- The Washington Times - Monday, March 15, 2004

ANNAPOLIS — Lt. Gov. Michael S. Steele said yesterday that he hopes blacks participate in the competition to own proposed slot-machine venues but added that there are no guarantees they will own any sites.

“We are saying that we are encouraging minority participation across the board,” said Mr. Steele, Maryland’s first black to hold a statewide office. “Now what takes place is up to investors.”

Members of the Maryland Legislative Black Caucus have said that they would support Gov. Robert L. Ehrlich Jr.’s plan to use revenue from slot-machine licenses to fund public education if blacks are guaranteed ownership of two proposed slot-machine emporiums.

Support from the Democratic-run black caucus would be key in helping pass the legislation, which was defeated last year by House lawmakers.

But Mr. Steele, said the 42 members of the caucus should expect no special consideration or preferences from the Ehrlich administration.

“I don’t need to cut a deal with the black caucus,” he said. “We are not in an adversarial position. It is an administration bill.”

Mr. Steele said the administration wants to help blacks without pandering to them.

“It is about building a coalition,” he said. “It is about building a relationship. I don’t need to do a special program for black folks. We need to get away from this notion we need to do something special for our community because it creates dissension and people feel we are handicapped.”

Delegate Obie Patterson, Prince George’s Democrat and chairman of the caucus, said, “At the very least, we need to be given a competitive edge.”

Mr. Patterson also said he would not support slots legislation if the administration does not make such a commitment.

Mr. Ehrlich has said that the state needs revenue from proposed 11,500 slots at four horse tracks and 4,000 at two non-track sites to fully fund the $1.3 billion Thornton education initiative, created to reduce the disparity between rich and poor public school systems.

The Senate has approved its version of the Ehrlich plan. It calls for as many as four venues in Prince George’s County.

House Speaker Michael E. Busch, Anne Arundel Democrat, led opposition to the 2003 version of the bill, which included no no-track sites and was defeated in the Ways and Means Committee. Mr. Busch wants to fund the Thornton act by increasing the state sales tax from five cents to six cents.

The House committee is scheduled to review the governor’s slots legislation next Tuesday.

Delegate Clarence Davis, a caucus member and Baltimore Democrat who has said that he will propose an amendment assuring minority ownership of slot emporiums, was not available yesterday for comment.

Mr. Steele said guaranteeing blacks a percentage ownership also raises constitutional issues.

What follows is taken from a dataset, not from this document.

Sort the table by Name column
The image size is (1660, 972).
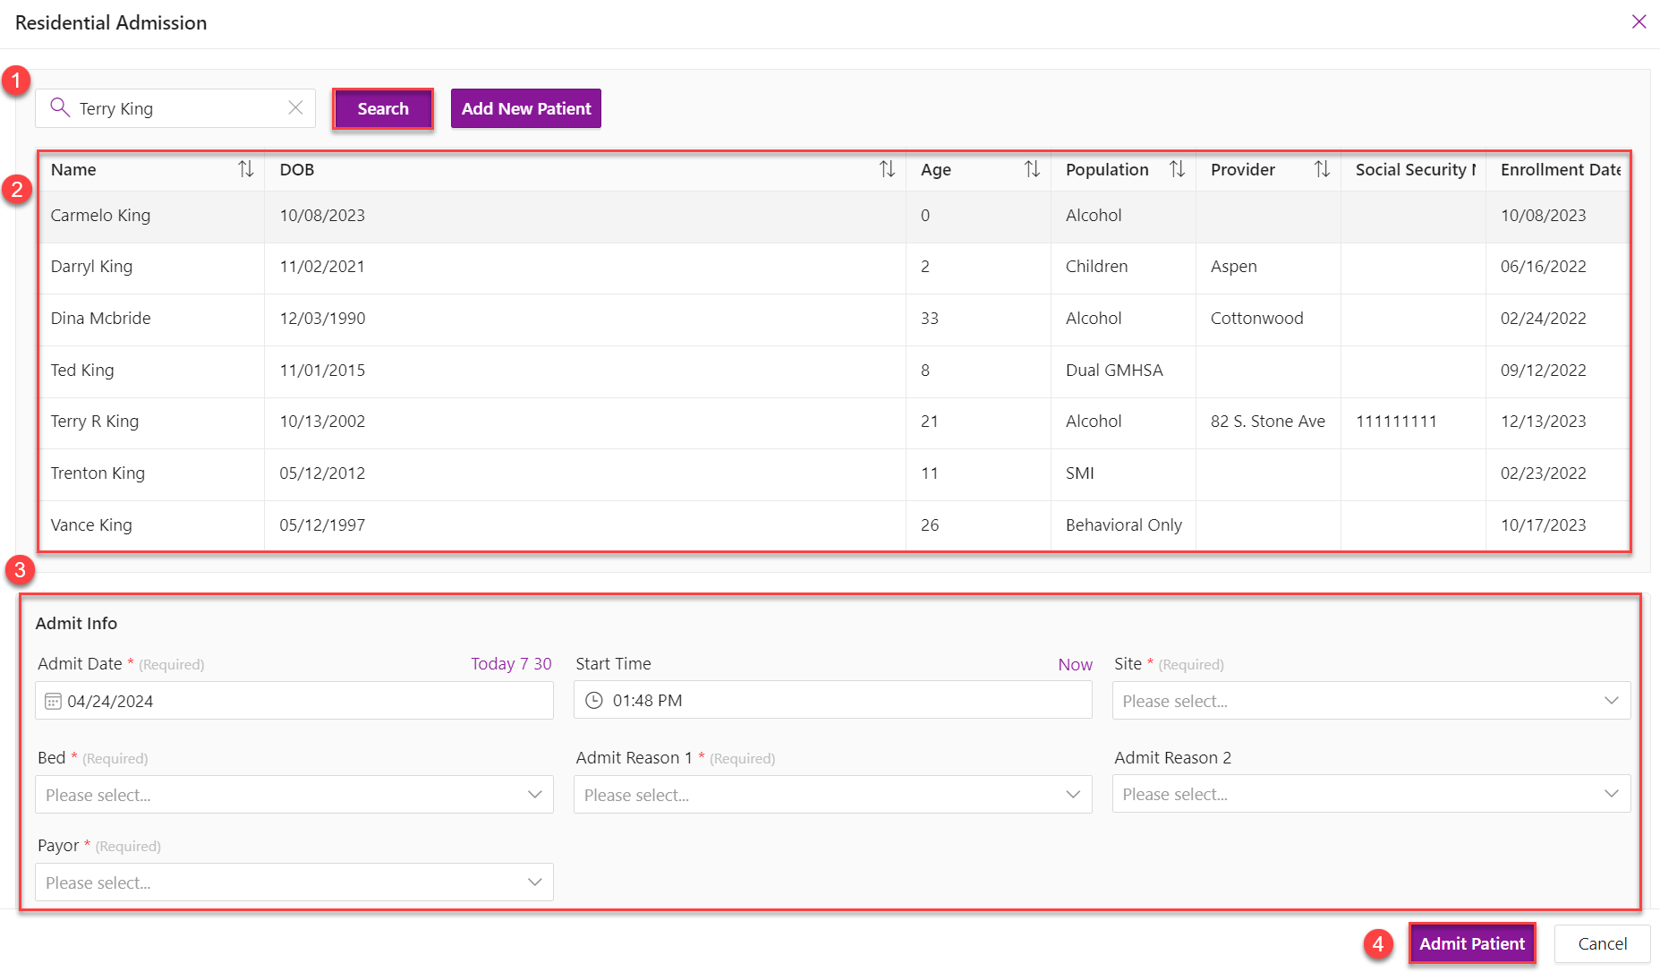[245, 169]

He said “a number” of minority business owners have lined up to bid, but he declined to say how many or name them.

“As far as minority equity and participation, we are not worried about that piece,” he said. “We will have some minority participation.”

He also said the administration is not concerned about a group of roughly 100 predominantly black ministers who last week protested slots, saying they will increase crime and compromise family stability.

If gambling is what parishioners choose to do, “there is not a church or a government that is going to stop them,” Mr. Steele said.